### EXERCISE INSTRUCTIONS
From the records below, output exactly the lines running from the line containing "Where should I click to: View" through the line containing "You are a computer-use", and no others.

Stored data:
--

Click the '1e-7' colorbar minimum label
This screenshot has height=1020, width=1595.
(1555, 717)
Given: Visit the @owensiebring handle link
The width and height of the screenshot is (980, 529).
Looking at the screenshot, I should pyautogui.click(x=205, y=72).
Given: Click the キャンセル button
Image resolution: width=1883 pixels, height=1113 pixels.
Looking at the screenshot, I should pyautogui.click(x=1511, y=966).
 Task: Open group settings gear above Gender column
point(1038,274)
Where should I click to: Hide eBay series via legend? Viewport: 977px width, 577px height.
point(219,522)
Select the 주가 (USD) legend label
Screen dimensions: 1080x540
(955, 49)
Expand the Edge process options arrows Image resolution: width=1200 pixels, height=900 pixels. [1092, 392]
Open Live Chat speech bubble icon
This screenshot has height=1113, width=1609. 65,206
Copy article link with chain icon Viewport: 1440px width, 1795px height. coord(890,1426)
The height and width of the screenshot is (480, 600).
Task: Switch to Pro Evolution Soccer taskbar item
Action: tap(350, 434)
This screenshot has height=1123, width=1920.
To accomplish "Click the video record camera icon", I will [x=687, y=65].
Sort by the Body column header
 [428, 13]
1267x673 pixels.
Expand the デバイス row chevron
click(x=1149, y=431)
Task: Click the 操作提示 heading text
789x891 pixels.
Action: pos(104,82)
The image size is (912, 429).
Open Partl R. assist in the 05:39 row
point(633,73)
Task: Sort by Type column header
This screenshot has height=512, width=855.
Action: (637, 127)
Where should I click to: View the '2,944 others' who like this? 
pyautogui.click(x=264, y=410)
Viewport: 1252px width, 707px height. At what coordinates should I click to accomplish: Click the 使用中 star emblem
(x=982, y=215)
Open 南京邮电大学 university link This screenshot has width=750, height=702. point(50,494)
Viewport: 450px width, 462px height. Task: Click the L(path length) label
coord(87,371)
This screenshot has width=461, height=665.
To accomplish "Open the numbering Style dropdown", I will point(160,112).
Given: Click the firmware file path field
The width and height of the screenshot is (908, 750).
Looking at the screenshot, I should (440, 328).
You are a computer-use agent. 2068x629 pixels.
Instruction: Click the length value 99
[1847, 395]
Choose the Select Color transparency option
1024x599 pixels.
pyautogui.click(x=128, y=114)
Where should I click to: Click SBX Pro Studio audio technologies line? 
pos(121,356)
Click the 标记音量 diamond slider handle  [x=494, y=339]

--

### ANSWER TO THIS EXERCISE
Where should I click to: View the '2,944 others' who like this? 
pyautogui.click(x=264, y=410)
Viewport: 1252px width, 707px height. At what coordinates should I click to accomplish: Click the 使用中 star emblem
(x=982, y=215)
Open 南京邮电大学 university link This screenshot has width=750, height=702. point(50,494)
Viewport: 450px width, 462px height. Task: Click the L(path length) label
coord(87,371)
This screenshot has width=461, height=665.
To accomplish "Open the numbering Style dropdown", I will point(160,112).
Given: Click the firmware file path field
The width and height of the screenshot is (908, 750).
Looking at the screenshot, I should (440, 328).
You are a computer-use agent. 2068x629 pixels.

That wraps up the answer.